A semantic trajectory abstracts from the fine-grained movement data and views trajectories as a sequence of semantic locations.

The idea behind is that often the exact routes are not necessary to comprehend the movement and the sequence of visited sites alone can offer already valuable insights. That also applies to games where the exact coordinates of player paths are not always necessary for understanding movement patterns (e.g., whether a player moved along the left or right side of a corridor) and the order in which certain locations are visited is sufficient.

To derive semantic trajectories the raw trajectories positions can be compared with pre-defined areas of interest, as illustrated in the figure below.

Raw trajectories (orange) are converted into semantic trajectories by comparing their positions against pre-defined areas of interest (cyan). For example, the trajectory starting at the bottom left would be converted into the sequence A ¦ B ¦ D.

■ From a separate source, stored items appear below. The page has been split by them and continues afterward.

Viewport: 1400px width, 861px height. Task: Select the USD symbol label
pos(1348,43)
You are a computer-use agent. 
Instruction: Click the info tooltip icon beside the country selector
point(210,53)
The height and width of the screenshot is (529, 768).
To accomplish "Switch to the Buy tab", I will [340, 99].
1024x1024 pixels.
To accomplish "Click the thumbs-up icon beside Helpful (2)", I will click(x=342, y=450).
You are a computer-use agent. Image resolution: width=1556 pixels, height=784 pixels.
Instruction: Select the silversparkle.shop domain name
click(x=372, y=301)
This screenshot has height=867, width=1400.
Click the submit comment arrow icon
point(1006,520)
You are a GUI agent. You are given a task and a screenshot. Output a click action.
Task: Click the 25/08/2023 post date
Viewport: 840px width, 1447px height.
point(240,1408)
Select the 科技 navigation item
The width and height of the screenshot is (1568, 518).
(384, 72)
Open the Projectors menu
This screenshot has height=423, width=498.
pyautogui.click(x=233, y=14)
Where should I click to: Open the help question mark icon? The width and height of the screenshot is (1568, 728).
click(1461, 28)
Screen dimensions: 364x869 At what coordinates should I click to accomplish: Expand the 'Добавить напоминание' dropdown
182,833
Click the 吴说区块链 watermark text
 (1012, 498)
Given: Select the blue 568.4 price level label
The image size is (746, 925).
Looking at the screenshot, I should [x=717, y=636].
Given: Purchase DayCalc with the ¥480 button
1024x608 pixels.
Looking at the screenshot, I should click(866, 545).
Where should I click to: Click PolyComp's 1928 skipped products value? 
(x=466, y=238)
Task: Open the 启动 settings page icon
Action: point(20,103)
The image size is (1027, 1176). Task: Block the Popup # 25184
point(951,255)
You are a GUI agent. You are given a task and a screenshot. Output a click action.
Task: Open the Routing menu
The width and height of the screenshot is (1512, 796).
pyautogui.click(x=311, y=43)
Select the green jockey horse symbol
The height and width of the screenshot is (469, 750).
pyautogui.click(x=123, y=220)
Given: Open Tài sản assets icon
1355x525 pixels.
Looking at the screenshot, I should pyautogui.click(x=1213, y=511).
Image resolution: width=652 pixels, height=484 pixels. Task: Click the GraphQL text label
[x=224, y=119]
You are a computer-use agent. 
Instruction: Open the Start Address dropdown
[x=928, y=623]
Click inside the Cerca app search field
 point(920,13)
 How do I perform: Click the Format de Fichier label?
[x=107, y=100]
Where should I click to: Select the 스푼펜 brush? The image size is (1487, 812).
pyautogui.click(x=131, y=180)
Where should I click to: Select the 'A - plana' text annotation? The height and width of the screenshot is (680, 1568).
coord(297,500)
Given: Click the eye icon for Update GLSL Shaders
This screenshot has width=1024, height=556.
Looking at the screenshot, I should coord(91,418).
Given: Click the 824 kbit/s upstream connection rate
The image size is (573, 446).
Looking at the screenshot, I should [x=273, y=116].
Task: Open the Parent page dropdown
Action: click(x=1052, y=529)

Once converted into sequences, transitions between areas can be visualized using, for instance, transition diagrams. Transition diagrams are used in many domains and come in different shapes but they have in common that they show the transitions between certain states (in our case the areas of interest). In the image below colored rectangles show the areas of interest while arrows show the transitions between areas. The thickness of the arrow can be used to indicate the amount of transitions. This way the resulting visualization is visually cleaner than when visualizing many individual raw trajectories.

Top-down onto a maze. Transitions (arrows) between areas of interest (colored rectangles).

On a side note, as semantic trajectories are (string) sequences, the similarity between semantic trajectories can be calculated with similarity measures such as longest common subsequence2 or Levenshtein distance3 which then, in turn, allows to apply clustering such as hierarchical clustering and identify outliers and common movement patterns.

Summary

In short, semantic trajectories allow to abstract from the complexity of raw trajectories by converting them into a sequence of locations. This allows to simplify the visualization and to establish the similarity between them more easily. Transition diagrams can be used to visualize them which reduces clutter and overplotting compared to visualizing the individual raw trajectories. This can help to identifier common movement patterns, outliers, and the frequency of visits of certain locations.

This blog post is based on the following publication: Schertler, R., Kriglstein, S., & Wallner, G. (2019). User Guided Movement Analysis in Games using Semantic Trajectories. In Proceedings of the Annual Symposium on Computer-Human Interaction in Play (pp. 613-623) (bibtex).

1 Parent, C., Spaccapietra, S., Renso, C., Andrienko, G., Andrienko, N., Bogorny, V., … & Yan, Z. (2013). Semantic trajectories modeling and analysis. ACM Computing Surveys (CSUR), 45(4), 1-32.

2 Hirschberg, D. S. (1977). Algorithms for the longest common subsequence problem. Journal of the ACM (JACM), 24(4), 664-675.